Bypass basic authentication for referrer

Question

I have made a terrible, terrible piece of htaccess code as a stop-gap to keep us going, but terrible code makes everyone unhappy. So here it is:

DomainA.com hosts some code we need to pull into DomainB.com and all subdomains of DomainB.com.

Here is the terrible code we came up with and slapped on DomainA.com's htaccess file that works:

<If "%{HTTP_REFERER} == 'https://DomainB.com/testpage1.php'">
</If>

<ElseIf "%{HTTP_REFERER} == 'https://DomainB.com/testpage2.php'">
</ElseIf>

<ElseIf "%{HTTP_REFERER} == 'https://DomainB.com/testpage3.php'">
</ElseIf>

<Else>
AuthType Basic
AuthName "Our Walled Garden - Login Credentials Required"
AuthUserFile /path/to/.htpasswd
Require valid-user
</Else>

Can you help us trim this down so that we don't have to define the protocol or specific subdomain for the request?
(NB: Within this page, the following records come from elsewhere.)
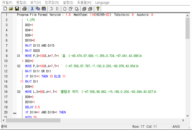Click the horizontal scrollbar thumb
Screen dimensions: 192x130
(33, 120)
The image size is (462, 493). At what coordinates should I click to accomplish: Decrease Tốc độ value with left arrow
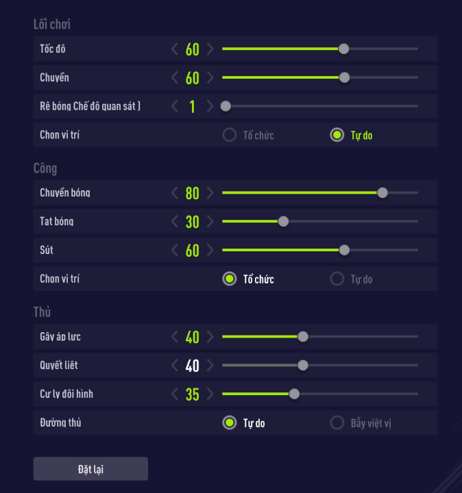[x=175, y=49]
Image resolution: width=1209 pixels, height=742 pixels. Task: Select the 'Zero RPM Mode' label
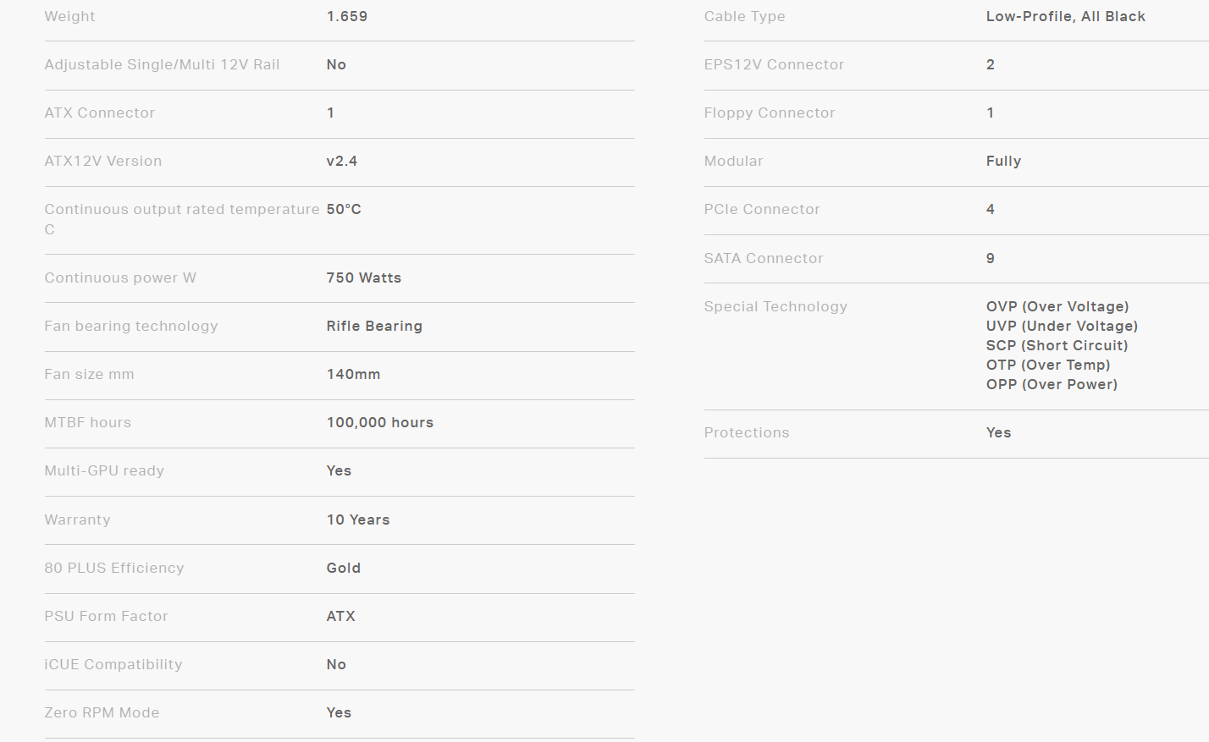[102, 712]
I've messed around with some regex, I can't get even simple regex matches to work in the IF block.

Answer 1

If you want to use regular expressions, you could use SetEnvIf instead together with an addition Require clause.

Maybe something like:

SetEnvIfNoCase Referer ^https://DomainB\.com/(testpage1|testpage2|testpage3)\.php$ noauth=1

AuthType Basic
AuthName "Our Walled Garden - Login Credentials Required"
AuthUserFile /path/to/.htpasswd
Require valid-user
Require env noauth

When there are multiple Require directives, they are automatically grouped as "Require Any" (See Require apache 2.4 docs ).

The Setenv directive matches against the referer, and if that matches the "noauth" env variable gets set. Then the require directives say either a valid-user or noauth env variable will satisfy the access.

Note that the referer can be easily forged, so this isn't exactly very secure.